Two inhomogeneous directions?

[loiseaujc]

Hej Mikael,

I have successfully written as small python code for two-dimensional turbulence using shenfun. I am planning to move on to a fully three-dimensional channel flow, and maybe eventually a duct flow. In that matter, it is written in the abstract of the shenfun paper:

With the shenfun Python module (github.com/spectralDNS/shenfun) an effort is made towards automating the implementation of the spectral Galerkin method for simple tensor product domains, consisting of (currently) one non-periodic and any number of periodic directions.

Do you have any plan of adding eventually multiple (say just two to begin with) inhomogeneous directions? That would be extremely valuable for people interested in confined flows (e.g. lid-driven cavity flows or duct flow to mention just two of them).
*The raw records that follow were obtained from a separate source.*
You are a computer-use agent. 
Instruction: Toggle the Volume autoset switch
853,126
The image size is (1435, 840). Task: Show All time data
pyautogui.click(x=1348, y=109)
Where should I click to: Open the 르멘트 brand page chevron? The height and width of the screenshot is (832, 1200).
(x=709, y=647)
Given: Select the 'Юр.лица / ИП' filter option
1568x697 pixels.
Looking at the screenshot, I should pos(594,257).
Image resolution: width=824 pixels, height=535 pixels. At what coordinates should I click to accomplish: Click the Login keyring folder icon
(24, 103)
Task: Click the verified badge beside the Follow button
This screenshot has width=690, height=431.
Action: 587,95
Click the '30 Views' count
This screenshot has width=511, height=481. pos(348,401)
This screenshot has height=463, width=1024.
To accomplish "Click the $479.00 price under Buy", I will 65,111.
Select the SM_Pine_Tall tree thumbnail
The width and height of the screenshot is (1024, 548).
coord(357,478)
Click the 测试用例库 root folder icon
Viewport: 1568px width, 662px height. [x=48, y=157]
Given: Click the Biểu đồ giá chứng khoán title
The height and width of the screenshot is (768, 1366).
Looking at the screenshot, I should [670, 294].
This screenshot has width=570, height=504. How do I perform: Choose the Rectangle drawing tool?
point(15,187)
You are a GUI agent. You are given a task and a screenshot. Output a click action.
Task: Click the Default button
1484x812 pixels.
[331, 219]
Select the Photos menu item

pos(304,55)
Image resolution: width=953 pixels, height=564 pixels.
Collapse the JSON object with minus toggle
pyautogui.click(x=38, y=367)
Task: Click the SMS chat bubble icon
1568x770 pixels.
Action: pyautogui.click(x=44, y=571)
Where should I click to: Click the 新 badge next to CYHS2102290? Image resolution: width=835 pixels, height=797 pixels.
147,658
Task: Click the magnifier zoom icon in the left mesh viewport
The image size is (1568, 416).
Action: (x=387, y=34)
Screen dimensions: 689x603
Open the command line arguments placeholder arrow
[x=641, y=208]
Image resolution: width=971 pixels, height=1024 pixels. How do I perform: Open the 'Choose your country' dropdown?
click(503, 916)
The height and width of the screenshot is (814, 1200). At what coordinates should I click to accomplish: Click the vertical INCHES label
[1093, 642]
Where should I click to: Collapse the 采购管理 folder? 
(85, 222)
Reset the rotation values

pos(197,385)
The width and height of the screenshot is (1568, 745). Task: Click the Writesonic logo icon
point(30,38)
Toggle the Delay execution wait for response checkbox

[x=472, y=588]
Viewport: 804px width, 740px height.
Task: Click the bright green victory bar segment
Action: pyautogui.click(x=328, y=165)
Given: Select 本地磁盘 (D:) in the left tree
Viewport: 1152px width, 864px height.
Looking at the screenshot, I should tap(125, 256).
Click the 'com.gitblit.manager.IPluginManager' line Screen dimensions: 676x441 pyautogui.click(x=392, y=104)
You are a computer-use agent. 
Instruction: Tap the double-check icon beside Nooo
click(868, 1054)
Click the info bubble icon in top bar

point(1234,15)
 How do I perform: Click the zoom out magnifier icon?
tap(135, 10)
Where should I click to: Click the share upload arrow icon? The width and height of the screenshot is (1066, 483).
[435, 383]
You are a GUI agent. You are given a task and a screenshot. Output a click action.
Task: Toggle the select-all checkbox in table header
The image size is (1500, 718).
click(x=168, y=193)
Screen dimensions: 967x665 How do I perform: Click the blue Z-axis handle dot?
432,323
Thanks a lot anyway for developing shenfun. A really cool package!

[mikaem]

Hej Sean-Christophe
Thanks a lot for your feedback:-) Have you seen this 2D demo with 2 inhomogeneous directions? The problem with 2 inhomogeneous directions is to create good linear algebra solvers. I have created one for two Dirichlet Legendre bases, but that's about it. Everything else should work out of the box, like transforms and projections, but the solvers are quite a bit more complicated than in 1D. See Shen's papers and the sections about 2D. The solver implemented for the demo corresponds to sec 2.2 in the first Shen reference. So there's no technical issue or problem really, it's just to find the time to actually do it:-)

[mikaem]

Hi,

Just wanted to make a note that with PR #21 there is now a generic solver for 2 inhomogeneous directions (see link). The solver makes use of sparse linear algebra from scipy, but is not highly optimized for speed. The solver is direct but the factorizations are (for now) not stored as would be efficient for multiple solves. Can be easily added later.

Some demos are::

• biharmonic2D_2nonperiodic.py
• biharmonic3D_2nonperiodic.py

[loiseaujc]

Happy New Year!

Awesome! Thanks a lot for the update! Haven't had time to keep working on my Rayleigh-Benard code, but I'll keep you updated once I have a working version.

[mikaem]

Great:-) I have also (slowly) been adding some more documentation, which may be of help in understanding how things actually work:-)
I also have a new Rayleigh-Bénard video. It's actually a 3D simulation using an optimized spectralDNS solver (which is using shenfun), and I'm waiting to get more CPU-hours such that I can run it with higher resolution. This one is 128x256x256.

[stefmech]

Hey Mikael,

thank you for providing such a cool package! For me it would be quite interesting to have a solver for 3 non-periodic directions (Legendre, Chebyshev). Are there any plans to extend this functionality?

[mikaem]

Hi @stefmech

Three non-periodic directions are actually already possible. There may be limited possibilities in terms of linear algebra, but I just verified that this works:

from shenfun import *
import matplotlib.pyplot as plt
D = FunctionSpace(16, 'L', bc=(0, 0))
T = TensorProductSpace(comm, (D, D, D))
u = TrialFunction(T)
v = TestFunction(T)
B = inner(u, v)
Bd = B.diags()
plt.spy(Bd, markersize=0.5)